TASK DIRECTIONS →
Every line of the material is to be given again exactly.

====== MATERIALS PROVIDED

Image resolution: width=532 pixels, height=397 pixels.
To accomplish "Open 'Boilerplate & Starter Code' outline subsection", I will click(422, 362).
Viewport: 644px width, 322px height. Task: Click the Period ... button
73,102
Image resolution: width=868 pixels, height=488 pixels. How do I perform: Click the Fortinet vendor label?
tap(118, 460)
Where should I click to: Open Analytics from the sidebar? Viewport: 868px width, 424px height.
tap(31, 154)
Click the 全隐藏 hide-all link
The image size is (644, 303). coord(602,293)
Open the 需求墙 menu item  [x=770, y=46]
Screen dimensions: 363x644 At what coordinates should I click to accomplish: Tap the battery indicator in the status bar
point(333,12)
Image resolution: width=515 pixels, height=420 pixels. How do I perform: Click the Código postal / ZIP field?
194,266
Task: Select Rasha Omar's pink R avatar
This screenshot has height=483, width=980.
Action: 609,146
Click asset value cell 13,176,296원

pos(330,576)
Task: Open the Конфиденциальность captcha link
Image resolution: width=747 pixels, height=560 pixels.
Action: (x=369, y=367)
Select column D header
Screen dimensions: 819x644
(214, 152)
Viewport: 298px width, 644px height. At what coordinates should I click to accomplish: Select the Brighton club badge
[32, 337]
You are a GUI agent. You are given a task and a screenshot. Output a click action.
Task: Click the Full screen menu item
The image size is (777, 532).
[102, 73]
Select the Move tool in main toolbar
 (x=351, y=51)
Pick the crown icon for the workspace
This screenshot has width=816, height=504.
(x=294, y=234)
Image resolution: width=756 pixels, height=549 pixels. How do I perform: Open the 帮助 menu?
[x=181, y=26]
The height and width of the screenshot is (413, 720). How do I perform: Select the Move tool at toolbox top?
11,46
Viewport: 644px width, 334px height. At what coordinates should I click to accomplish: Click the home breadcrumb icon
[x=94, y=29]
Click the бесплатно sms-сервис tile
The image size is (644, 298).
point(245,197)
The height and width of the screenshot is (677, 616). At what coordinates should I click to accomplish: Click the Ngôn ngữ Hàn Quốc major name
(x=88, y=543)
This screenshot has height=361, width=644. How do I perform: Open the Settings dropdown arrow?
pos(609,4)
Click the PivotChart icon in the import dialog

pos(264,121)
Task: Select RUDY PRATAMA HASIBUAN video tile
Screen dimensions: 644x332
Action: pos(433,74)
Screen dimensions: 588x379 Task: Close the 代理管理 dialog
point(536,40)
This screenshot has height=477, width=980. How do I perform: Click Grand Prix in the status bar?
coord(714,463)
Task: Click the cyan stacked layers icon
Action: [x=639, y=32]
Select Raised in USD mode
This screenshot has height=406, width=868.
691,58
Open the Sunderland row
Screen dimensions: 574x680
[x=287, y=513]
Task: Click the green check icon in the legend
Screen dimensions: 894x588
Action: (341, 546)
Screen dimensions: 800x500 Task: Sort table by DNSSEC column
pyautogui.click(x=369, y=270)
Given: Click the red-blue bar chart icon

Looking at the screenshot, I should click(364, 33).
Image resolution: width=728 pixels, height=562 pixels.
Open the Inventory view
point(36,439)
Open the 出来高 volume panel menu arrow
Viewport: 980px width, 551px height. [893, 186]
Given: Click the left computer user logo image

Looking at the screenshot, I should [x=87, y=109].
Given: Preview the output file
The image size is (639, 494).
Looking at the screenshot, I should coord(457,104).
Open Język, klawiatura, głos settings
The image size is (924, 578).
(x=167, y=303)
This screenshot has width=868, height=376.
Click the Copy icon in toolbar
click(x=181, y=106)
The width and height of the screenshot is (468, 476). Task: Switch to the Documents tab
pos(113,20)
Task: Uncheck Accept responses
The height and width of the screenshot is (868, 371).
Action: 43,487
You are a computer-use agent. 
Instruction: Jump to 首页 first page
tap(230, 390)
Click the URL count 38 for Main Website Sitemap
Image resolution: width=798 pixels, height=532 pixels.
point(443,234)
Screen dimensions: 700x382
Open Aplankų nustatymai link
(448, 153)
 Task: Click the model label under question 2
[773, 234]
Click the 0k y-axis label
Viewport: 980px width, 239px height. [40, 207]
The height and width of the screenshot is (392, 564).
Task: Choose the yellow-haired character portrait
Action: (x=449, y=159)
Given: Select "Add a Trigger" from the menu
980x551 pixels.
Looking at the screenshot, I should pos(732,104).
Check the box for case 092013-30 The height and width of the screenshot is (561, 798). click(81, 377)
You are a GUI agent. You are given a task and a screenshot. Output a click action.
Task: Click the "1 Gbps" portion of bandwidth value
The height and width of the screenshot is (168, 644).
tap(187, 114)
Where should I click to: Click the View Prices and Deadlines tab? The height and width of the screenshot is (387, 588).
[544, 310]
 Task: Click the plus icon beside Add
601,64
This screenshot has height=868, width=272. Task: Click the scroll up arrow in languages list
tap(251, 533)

============

RESPONSE TO THE TASK →
Image resolution: width=532 pixels, height=397 pixels.
To accomplish "Open 'Boilerplate & Starter Code' outline subsection", I will click(422, 362).
Viewport: 644px width, 322px height. Task: Click the Period ... button
73,102
Image resolution: width=868 pixels, height=488 pixels. How do I perform: Click the Fortinet vendor label?
tap(118, 460)
Where should I click to: Open Analytics from the sidebar? Viewport: 868px width, 424px height.
tap(31, 154)
Click the 全隐藏 hide-all link
The image size is (644, 303). coord(602,293)
Open the 需求墙 menu item  [x=770, y=46]
Screen dimensions: 363x644 At what coordinates should I click to accomplish: Tap the battery indicator in the status bar
point(333,12)
Image resolution: width=515 pixels, height=420 pixels. How do I perform: Click the Código postal / ZIP field?
194,266
Task: Select Rasha Omar's pink R avatar
This screenshot has height=483, width=980.
Action: 609,146
Click asset value cell 13,176,296원

pos(330,576)
Task: Open the Конфиденциальность captcha link
Image resolution: width=747 pixels, height=560 pixels.
Action: (x=369, y=367)
Select column D header
Screen dimensions: 819x644
(214, 152)
Viewport: 298px width, 644px height. At what coordinates should I click to accomplish: Select the Brighton club badge
[32, 337]
You are a GUI agent. You are given a task and a screenshot. Output a click action.
Task: Click the Full screen menu item
The image size is (777, 532).
[102, 73]
Select the Move tool in main toolbar
 (x=351, y=51)
Pick the crown icon for the workspace
This screenshot has width=816, height=504.
(x=294, y=234)
Image resolution: width=756 pixels, height=549 pixels. How do I perform: Open the 帮助 menu?
[x=181, y=26]
The height and width of the screenshot is (413, 720). How do I perform: Select the Move tool at toolbox top?
11,46
Viewport: 644px width, 334px height. At what coordinates should I click to accomplish: Click the home breadcrumb icon
[x=94, y=29]
Click the бесплатно sms-сервис tile
The image size is (644, 298).
point(245,197)
The height and width of the screenshot is (677, 616). At what coordinates should I click to accomplish: Click the Ngôn ngữ Hàn Quốc major name
(x=88, y=543)
This screenshot has height=361, width=644. How do I perform: Open the Settings dropdown arrow?
pos(609,4)
Click the PivotChart icon in the import dialog

pos(264,121)
Task: Select RUDY PRATAMA HASIBUAN video tile
Screen dimensions: 644x332
Action: pos(433,74)
Screen dimensions: 588x379 Task: Close the 代理管理 dialog
point(536,40)
This screenshot has height=477, width=980. How do I perform: Click Grand Prix in the status bar?
coord(714,463)
Task: Click the cyan stacked layers icon
Action: [x=639, y=32]
Select Raised in USD mode
This screenshot has height=406, width=868.
691,58
Open the Sunderland row
Screen dimensions: 574x680
[x=287, y=513]
Task: Click the green check icon in the legend
Screen dimensions: 894x588
Action: (341, 546)
Screen dimensions: 800x500 Task: Sort table by DNSSEC column
pyautogui.click(x=369, y=270)
Given: Click the red-blue bar chart icon

Looking at the screenshot, I should click(364, 33).
Image resolution: width=728 pixels, height=562 pixels.
Open the Inventory view
point(36,439)
Open the 出来高 volume panel menu arrow
Viewport: 980px width, 551px height. [893, 186]
Given: Click the left computer user logo image

Looking at the screenshot, I should [x=87, y=109].
Given: Preview the output file
The image size is (639, 494).
Looking at the screenshot, I should coord(457,104).
Open Język, klawiatura, głos settings
The image size is (924, 578).
(x=167, y=303)
This screenshot has width=868, height=376.
Click the Copy icon in toolbar
click(x=181, y=106)
The width and height of the screenshot is (468, 476). Task: Switch to the Documents tab
pos(113,20)
Task: Uncheck Accept responses
The height and width of the screenshot is (868, 371).
Action: 43,487
You are a computer-use agent. 
Instruction: Jump to 首页 first page
tap(230, 390)
Click the URL count 38 for Main Website Sitemap
Image resolution: width=798 pixels, height=532 pixels.
point(443,234)
Screen dimensions: 700x382
Open Aplankų nustatymai link
(448, 153)
 Task: Click the model label under question 2
[773, 234]
Click the 0k y-axis label
Viewport: 980px width, 239px height. [40, 207]
The height and width of the screenshot is (392, 564).
Task: Choose the yellow-haired character portrait
Action: (x=449, y=159)
Given: Select "Add a Trigger" from the menu
980x551 pixels.
Looking at the screenshot, I should pos(732,104).
Check the box for case 092013-30 The height and width of the screenshot is (561, 798). click(81, 377)
You are a GUI agent. You are given a task and a screenshot. Output a click action.
Task: Click the "1 Gbps" portion of bandwidth value
The height and width of the screenshot is (168, 644).
tap(187, 114)
Where should I click to: Click the View Prices and Deadlines tab? The height and width of the screenshot is (387, 588).
[544, 310]
 Task: Click the plus icon beside Add
601,64
This screenshot has height=868, width=272. Task: Click the scroll up arrow in languages list
tap(251, 533)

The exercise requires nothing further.